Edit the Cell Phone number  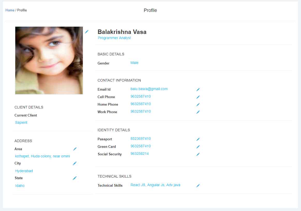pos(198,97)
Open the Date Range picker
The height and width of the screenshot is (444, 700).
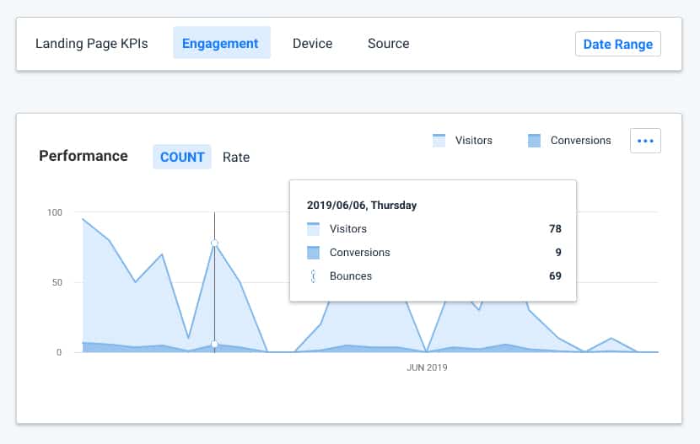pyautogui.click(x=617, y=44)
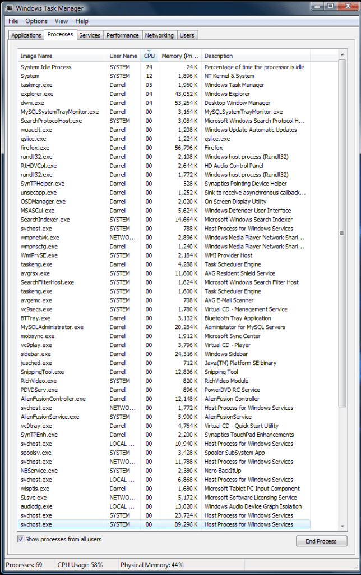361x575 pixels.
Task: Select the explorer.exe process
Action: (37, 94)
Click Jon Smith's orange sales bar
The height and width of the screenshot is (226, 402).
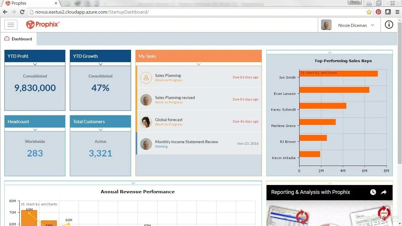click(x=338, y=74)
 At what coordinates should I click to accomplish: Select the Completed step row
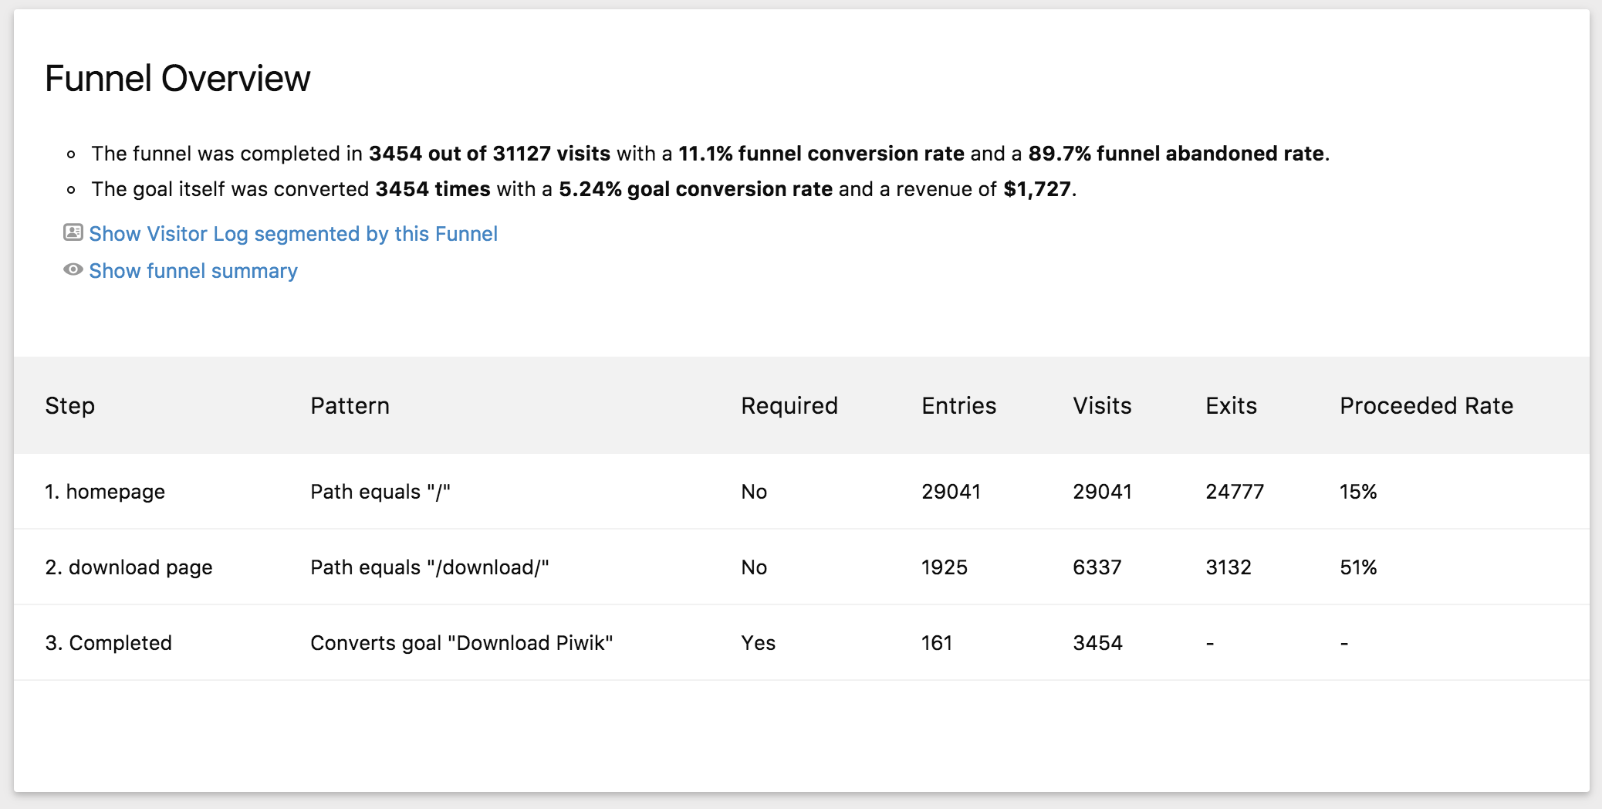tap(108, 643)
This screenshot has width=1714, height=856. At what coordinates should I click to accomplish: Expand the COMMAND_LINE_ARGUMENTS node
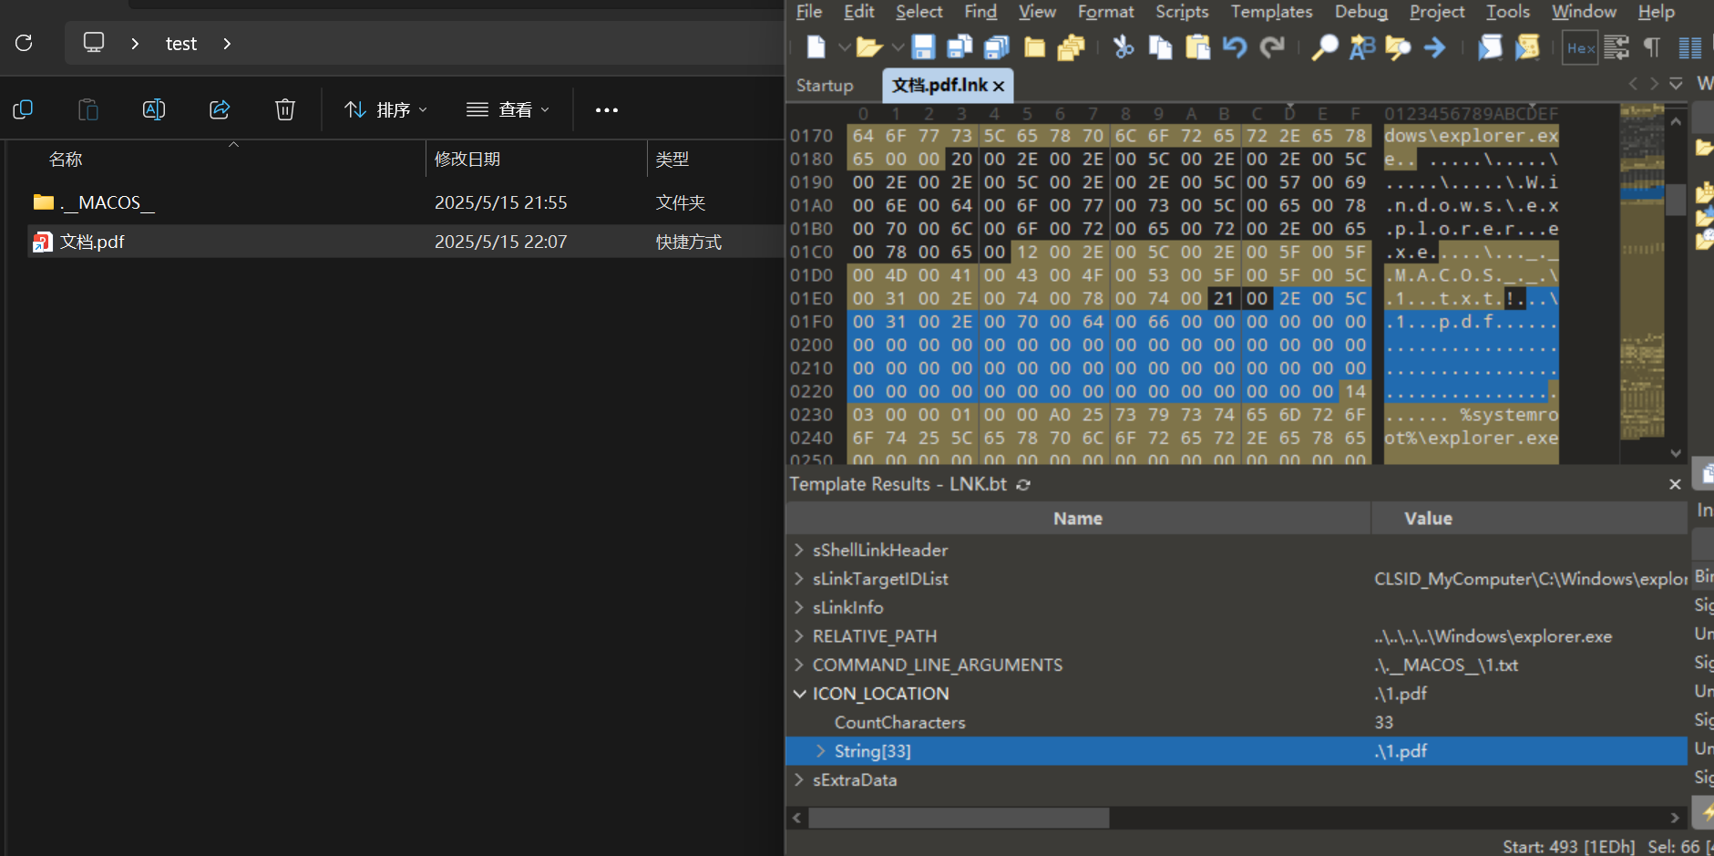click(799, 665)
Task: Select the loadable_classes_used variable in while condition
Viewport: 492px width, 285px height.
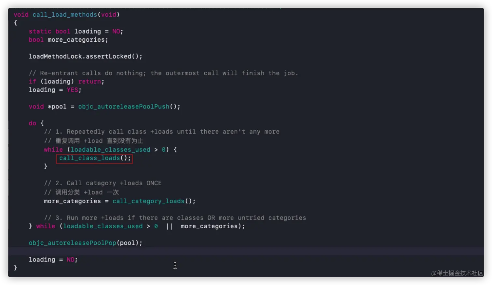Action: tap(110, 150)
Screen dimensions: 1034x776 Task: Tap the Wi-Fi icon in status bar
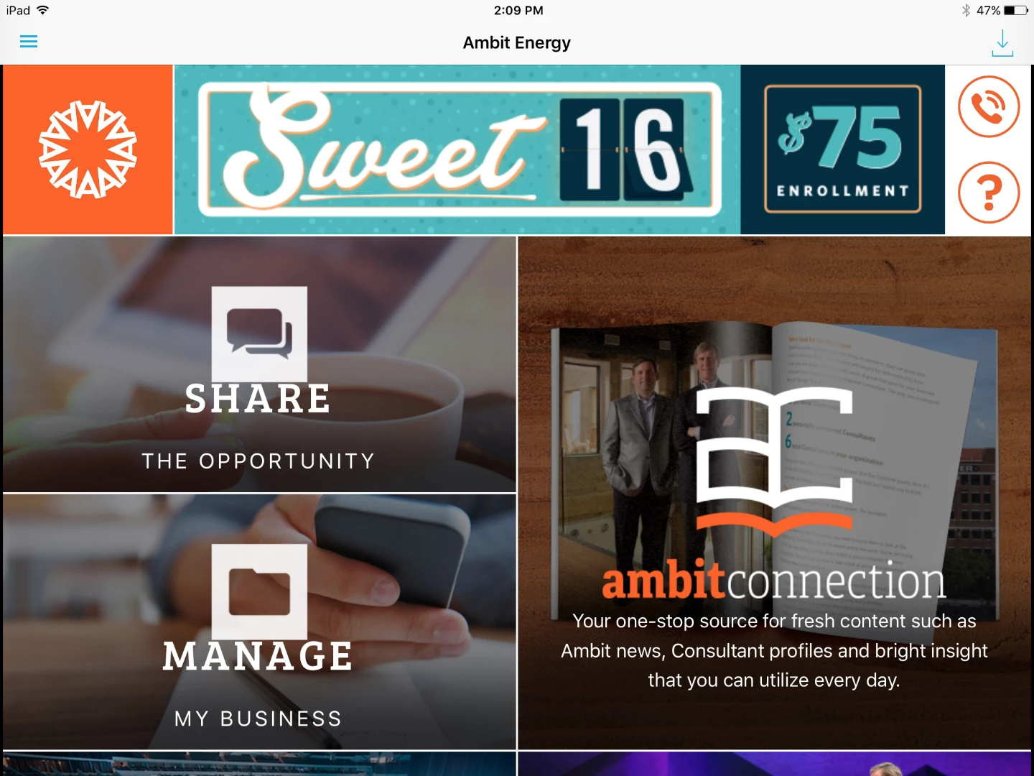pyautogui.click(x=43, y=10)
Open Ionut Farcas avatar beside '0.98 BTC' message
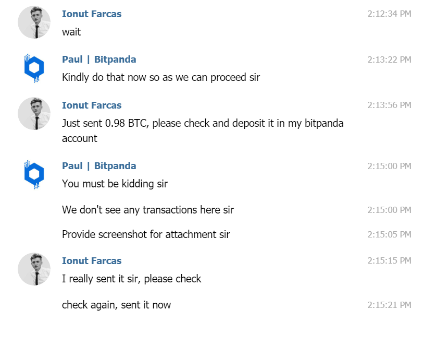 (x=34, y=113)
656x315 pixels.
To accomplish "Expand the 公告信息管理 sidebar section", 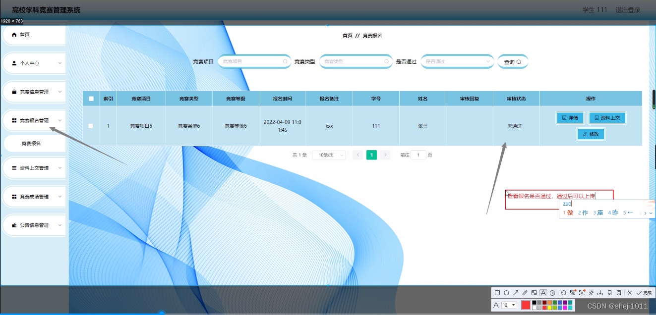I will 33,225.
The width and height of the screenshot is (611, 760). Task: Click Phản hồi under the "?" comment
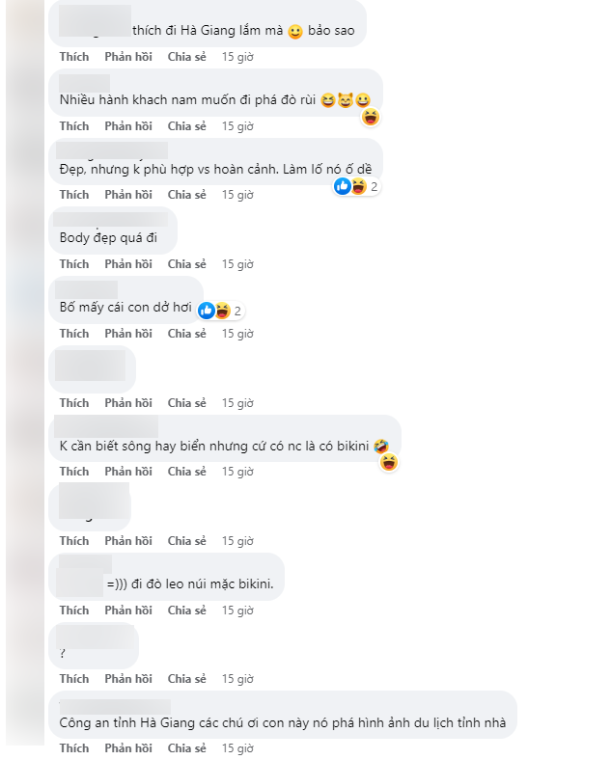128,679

□ □ □ □ □

> [Directions]: Copy the data starting with the line containing "Click Jon Smith's orange sales bar" and going on through the line containing "(x=34, y=113)", replacing "orange" with "blue" and changing nothing else. Leave the pictures out.

> [Result for this task]:
Click Jon Smith's blue sales bar
The height and width of the screenshot is (226, 402).
click(x=338, y=74)
 At what coordinates should I click to accomplish: Select the Completed step row
tap(108, 643)
This screenshot has width=1714, height=856. At what coordinates should I click to accomplish: Expand the COMMAND_LINE_ARGUMENTS node
click(799, 665)
Task: Select the loadable_classes_used variable in while condition
Viewport: 492px width, 285px height.
Action: tap(110, 150)
Screen dimensions: 1034x776 Task: Tap the Wi-Fi icon in status bar
pyautogui.click(x=43, y=10)
Open Ionut Farcas avatar beside '0.98 BTC' message
 (x=34, y=113)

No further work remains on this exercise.